Reproducibility, controllability, and scalability are other challenges that need to be overcome. Detecting cancer biomarkers in real samples such as blood plasma, etc., is also a challenge. Because real samples have different proteins, ions, and chemical species, they can be misdiagnosed. One possible way to solve this problem is to disable the sensor surface with an antifouling agent to focus on the target [263]. Thus, as discussed in the properties of nanomaterials, given the ability of graphene-based biosensors to combine their outstanding chemical and physical properties, it seems to be a turning point in the long road to achieving early and efficient cancer diagnosis. Despite great progress, there are still challenges to overcome. In the near future, it is hoped that graphene-based devices will be developed that can detect multiple cancer biomarkers simultaneously.

7. Conclusions

Today, biosensors are used as a sensitive and rapid diagnostic tool in the early detection of cancers. In addition to making early diagnosis and treatment options more accessible to patients and improving their quality of life, biosensors can develop multiple sensors, differential and semi-selective, that can measure multiple markers in a single unit. The biosensors are able to read direct responses as positive and negative responses of biological fluid, including biomarkers, and also lack limitations such as throughput limitations and small sample volumes. Because circulating cancer biomarkers are generally found in small amounts in the background of non-target cells, EVs, and biomolecules, the combination of magnetic nanomaterials and electrochemical biosensors is appropriate to overcome this diagnostic challenge. The use of nanomaterials in the manufacture of biosensors for the detection of biomarkers is significant because these cases increase the range of detection and increase the sensitivity of the biosensor.

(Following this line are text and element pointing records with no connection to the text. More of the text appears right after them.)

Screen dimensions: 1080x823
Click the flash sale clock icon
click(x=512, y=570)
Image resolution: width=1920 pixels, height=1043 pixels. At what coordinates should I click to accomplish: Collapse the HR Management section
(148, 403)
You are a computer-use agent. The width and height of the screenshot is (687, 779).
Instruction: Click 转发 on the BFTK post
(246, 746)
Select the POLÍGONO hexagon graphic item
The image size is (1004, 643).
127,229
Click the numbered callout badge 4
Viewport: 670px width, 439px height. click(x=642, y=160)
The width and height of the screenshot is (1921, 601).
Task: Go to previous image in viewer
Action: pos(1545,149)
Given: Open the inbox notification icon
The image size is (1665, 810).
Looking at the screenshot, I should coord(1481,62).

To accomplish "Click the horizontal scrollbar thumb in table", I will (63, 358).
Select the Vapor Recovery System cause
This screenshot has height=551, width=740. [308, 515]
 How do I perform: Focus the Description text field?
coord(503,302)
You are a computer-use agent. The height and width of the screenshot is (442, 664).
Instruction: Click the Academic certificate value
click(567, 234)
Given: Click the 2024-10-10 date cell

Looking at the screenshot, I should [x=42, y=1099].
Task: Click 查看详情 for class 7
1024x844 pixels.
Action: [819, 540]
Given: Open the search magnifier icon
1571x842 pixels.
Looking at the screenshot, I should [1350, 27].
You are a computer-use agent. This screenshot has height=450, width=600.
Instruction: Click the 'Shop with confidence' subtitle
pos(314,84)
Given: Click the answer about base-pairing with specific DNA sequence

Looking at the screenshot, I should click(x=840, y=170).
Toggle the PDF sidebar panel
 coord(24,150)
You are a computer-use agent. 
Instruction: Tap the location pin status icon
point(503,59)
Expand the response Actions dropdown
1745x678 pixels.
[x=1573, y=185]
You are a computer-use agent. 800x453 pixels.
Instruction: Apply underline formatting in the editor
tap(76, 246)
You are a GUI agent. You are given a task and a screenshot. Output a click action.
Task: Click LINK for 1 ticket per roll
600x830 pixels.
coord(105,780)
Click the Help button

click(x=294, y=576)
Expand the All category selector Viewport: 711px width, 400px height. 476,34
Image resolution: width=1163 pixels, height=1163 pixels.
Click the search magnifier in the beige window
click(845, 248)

Graphene and its derivatives (GO, RGO, GQDs) are used in the fabrication of biosensors because of their high surface area, optical properties, and high thermal and electrical conductivity. In this study, the methods of synthesis of graphene and its derivatives were investigated. Oxidative exfoliation-reduction, CVD, and LPE have a high potential for industrial implementation. Finally, in order to synthesize graphene, the environmental hazards, cost, and quality of synthesized graphene should be considered. The use of graphene-based materials for biosensing has achieved great success in a short time. Recent studies in this literature review indicate that, among various detection methods, electrochemical graphene-based cancer biosensors are the best option, due to their high sensitivity in a rapid assay. Graphene-based biosensors show high sensitivity and can be employed for the detection of cancer, and graphene is a super new material for biosensing. The future development direction of graphene-based biosensors should be more portable, reproducible, miniaturized, and high-throughput in detection, and the future development of these 2D graphene nanomaterials will be further developed and tailored for the specificity of receptors.